In September 2016, the UA was awarded $10.5 million by the Department of Energy to dismantle and remediate SEFOR. The university expected the process to take about a year and a half, and that the site would be returned to greenfield status. EnergySolutions, a global nuclear waste management company from Salt Lake City, was contracted to assist with dismantling the reactor.

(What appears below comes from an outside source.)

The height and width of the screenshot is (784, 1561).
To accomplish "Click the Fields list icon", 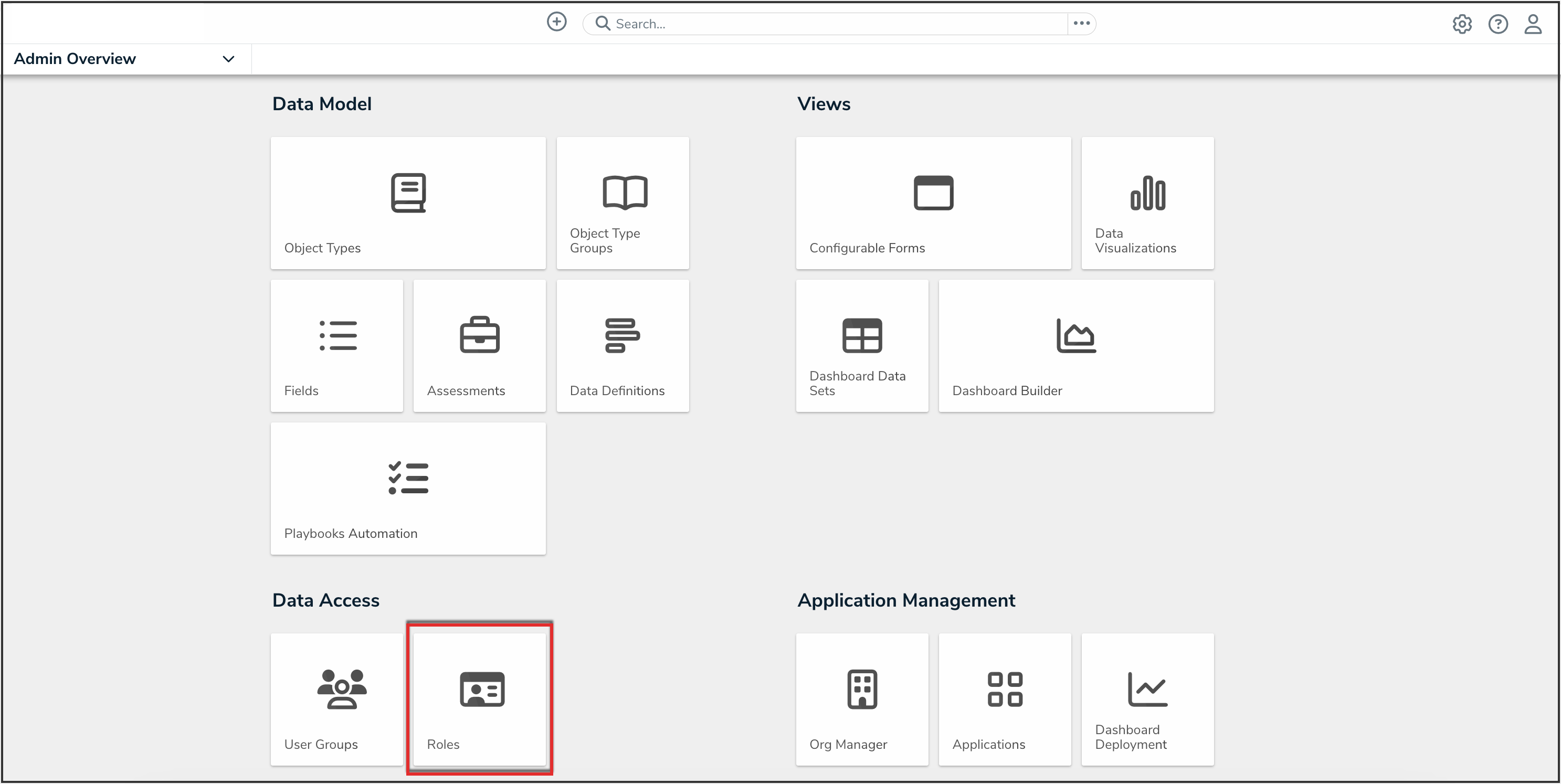I will [x=338, y=335].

On January 19, 2017 the University of Arkansas conducted a public tour of the SEFOR site before it was dismantled. The tour was attended by over 400 people. The demolition of the site was carried out in three phases, starting with the characterization study completed in 2011. The second phase, comprising the removal of equipment and material from the reactor building, was completed in September 2017. In April 2017, the DOE announced an additional $10 million in funding for the final phase, consisting of demolition of the reactor building and containment building. The reactor vessel, weighing 84,000 lbs, was removed by crane and placed in a carbon steel containment vessel on October 16, 2018. The entire procedure took about 18 minutes. The vessel was then filled with grout, welded shut, and shipped to the Nevada National Security Site for disposal. On April 18, 2019, EnergySolutions announced the cleanup project was completed at a community meeting at the Strickler Fire Department Community Center, and was awaiting a final approval from the Arkansas Department of Environmental Quality, the Arkansas Department of Health and the US Department of Energy. The cleanup of SEFOR was completed in May 2019.